Lou Doillon : La voix qui s’est fait attendre

Et puis, il y a la benjamine, Lou Doillon, fille du réalisateur Jacques Doillon. En ce début 2013, elle est la révélation. Après des années à être “la fille de” et une carrière d’actrice et de mannequin, Lou a enfin osé. Elle s’est lancée dans la chanson. Et quel lancement ! Michel Drucker annonce fièrement qu’elle est nommée deux fois aux Victoires de la Musique pour son premier album, “Places”.
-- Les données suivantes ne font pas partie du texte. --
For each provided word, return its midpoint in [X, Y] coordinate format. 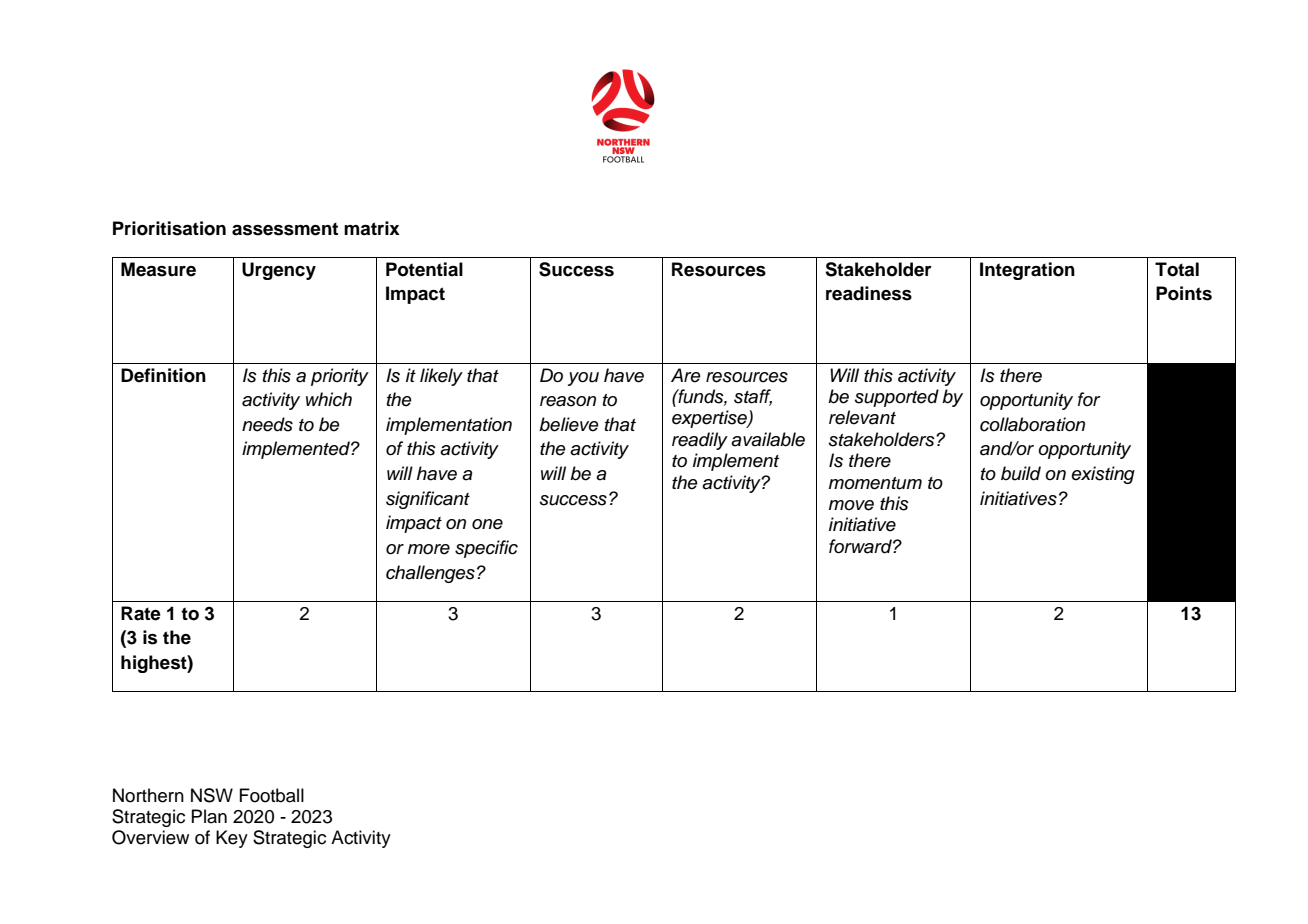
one [487, 524]
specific [486, 549]
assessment [285, 229]
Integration [1027, 271]
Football [272, 795]
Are [686, 375]
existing [1103, 475]
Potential [424, 269]
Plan [209, 816]
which [329, 399]
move [851, 505]
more [429, 549]
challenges [430, 574]
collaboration [1032, 424]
Elle interprète d’ailleurs une chanson en direct, en anglais. Mais ce qui touche, c’est sa confession. Pourquoi avoir attendu si longtemps ? “Il y avait peut-être aussi une trouille”, avoue-t-elle, un “mélange de choses”. Elle explique qu’elle écrivait seule, et que cela lui “faisait beaucoup de bien déjà comme ça”, sans “une envie d’y aller pour de vrai”. C’est cette “pudeur”, ce mot qui revient sans cesse, qui l’a retenue. Elle qui, ironiquement, possède une voix si singulière, presque cassée, due, comme elle le révélera plus tard, à une malformation des cordes vocales appelée “kissing nodules”. Ce défaut est devenu sa plus grande force.

“Une pudeur qui est assez magique”

Au-delà des carrières individuelles, ce qui émane de ce canapé rouge, c’est un amour collectif. Mais un amour pudique. “Il y a une pudeur qui est assez magique”, analyse un des participants de l’émission, “et je pense que ça peut tenir d’ailleurs que comme ça”. C’est peut-être là le secret du clan Birkin. Dans un monde d’ego surdimensionnés, cette famille d’artistes a survécu grâce à un respect mutuel et une discrétion qui force l’admiration.

Chacune a trouvé sa voie sans empiéter sur celle de l’autre. Kate a choisi l’image fixe, Charlotte l’image en mouvement et l’héritage musical, Lou la scène rock. Et Jane, au centre, les regardant avec une fierté qui déborde.

Cette émission du 13 janvier 2013 n’était pas un simple “Vivement Dimanche”. C’était un portrait de famille, une capsule temporelle. C’était la capture d’un moment d’équilibre parfait, d’un alignement des planètes où l’amour, le travail et la pudeur coexistaient en parfaite harmonie. C’était Jane, Kate, Charlotte et Lou. Ensemble. Pour une dernière fois devant les caméras. Et c’est précisément cette rareté, cette fin tragique que personne ne pouvait anticiper, qui transforme aujourd’hui cette archive en un moment de télévision absolument inoubliable et profondément émouvant.